TAVR
Innovative heart valve repair
In April 2014, Saint Agnes Medical Center's expert team of cardiothoracic surgeons and interventional cardiologists performed the Valley's first Transcatheter Aortic Valve Replacement, a nonsurgical treatment option for intermediate- and high-risk patients living with severe aortic stenosis. Since then, our heart team has given new hope and the promise of an improved quality of life to more patients than any other area hospital—and the numbers continue to grow.
What is a TAVR?
Transcatheter Aortic Valve Replacement (or, TAVR) is a minimally-invasive procedure that allows the heart valve to be replaced without the need for open chest surgery.

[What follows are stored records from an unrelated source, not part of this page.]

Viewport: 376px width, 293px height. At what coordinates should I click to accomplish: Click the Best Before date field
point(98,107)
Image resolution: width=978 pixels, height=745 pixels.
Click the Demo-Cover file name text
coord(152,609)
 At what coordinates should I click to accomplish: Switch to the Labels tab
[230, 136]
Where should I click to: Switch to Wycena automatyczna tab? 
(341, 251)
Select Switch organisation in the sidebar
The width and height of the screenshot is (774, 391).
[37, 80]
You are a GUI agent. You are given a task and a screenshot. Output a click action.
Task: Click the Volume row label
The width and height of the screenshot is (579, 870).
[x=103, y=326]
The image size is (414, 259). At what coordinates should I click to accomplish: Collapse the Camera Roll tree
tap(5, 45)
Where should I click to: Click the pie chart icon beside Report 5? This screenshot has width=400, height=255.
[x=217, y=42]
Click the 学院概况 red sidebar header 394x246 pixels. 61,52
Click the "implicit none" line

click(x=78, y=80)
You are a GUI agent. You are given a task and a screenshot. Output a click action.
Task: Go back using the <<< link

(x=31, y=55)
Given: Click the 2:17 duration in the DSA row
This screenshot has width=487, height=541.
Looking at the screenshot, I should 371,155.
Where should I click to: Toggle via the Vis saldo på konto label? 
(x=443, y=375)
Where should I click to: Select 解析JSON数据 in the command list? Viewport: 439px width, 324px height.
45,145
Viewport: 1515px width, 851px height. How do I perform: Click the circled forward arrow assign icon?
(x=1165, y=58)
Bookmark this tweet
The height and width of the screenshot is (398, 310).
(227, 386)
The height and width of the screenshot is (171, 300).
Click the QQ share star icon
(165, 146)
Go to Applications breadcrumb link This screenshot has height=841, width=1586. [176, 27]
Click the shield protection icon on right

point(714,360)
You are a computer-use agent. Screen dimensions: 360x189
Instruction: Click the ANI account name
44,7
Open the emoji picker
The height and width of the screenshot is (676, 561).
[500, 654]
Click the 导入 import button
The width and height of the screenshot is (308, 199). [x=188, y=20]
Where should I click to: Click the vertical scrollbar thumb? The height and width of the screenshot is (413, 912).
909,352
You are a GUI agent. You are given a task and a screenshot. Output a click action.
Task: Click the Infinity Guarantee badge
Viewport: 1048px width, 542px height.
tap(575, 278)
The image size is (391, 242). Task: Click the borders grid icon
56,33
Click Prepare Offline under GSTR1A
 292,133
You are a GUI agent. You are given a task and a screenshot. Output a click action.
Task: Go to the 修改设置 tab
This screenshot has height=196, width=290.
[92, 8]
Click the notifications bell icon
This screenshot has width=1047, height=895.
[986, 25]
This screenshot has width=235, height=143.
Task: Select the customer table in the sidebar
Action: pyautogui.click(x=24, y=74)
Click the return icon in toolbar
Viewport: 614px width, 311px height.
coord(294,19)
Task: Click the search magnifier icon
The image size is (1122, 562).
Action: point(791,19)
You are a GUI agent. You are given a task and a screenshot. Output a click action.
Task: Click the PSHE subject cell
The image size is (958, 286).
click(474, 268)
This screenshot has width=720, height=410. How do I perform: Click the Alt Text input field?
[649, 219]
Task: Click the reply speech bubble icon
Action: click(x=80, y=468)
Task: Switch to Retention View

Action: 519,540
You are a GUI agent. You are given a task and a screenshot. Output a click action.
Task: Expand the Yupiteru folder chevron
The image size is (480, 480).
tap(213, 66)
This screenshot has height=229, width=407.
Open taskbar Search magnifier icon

Our specially-trained team of interventional cardiologists and cardiothoracic surgeons uses a balloon catheter, inserted through a small incision in the leg or under the clavicle, to place a new valve within the diseased aortic valve.
Benefits of TAVR
Patients who undergo TAVR have greater stamina, are able to be more physically active, and enjoy improved cardiovascular health. Patient also leave the hospital within 2-3 days after surgery and their recovery takes just a few weeks—opposed to the months of recovery associated with traditional heart surgery.
Who is a candidate for TAVR?
TAVR is available for all patients with symptomatic aortic stenosis, including those at low risk for complications from open heart surgery.
Understanding aortic stenosis
Aortic stenosis is a condition of the heart where the aortic valve in the heart narrows, limiting blood flow from the heart into the aorta and the rest of the body. This restriction can strain the heart and lead to serious complications if left untreated.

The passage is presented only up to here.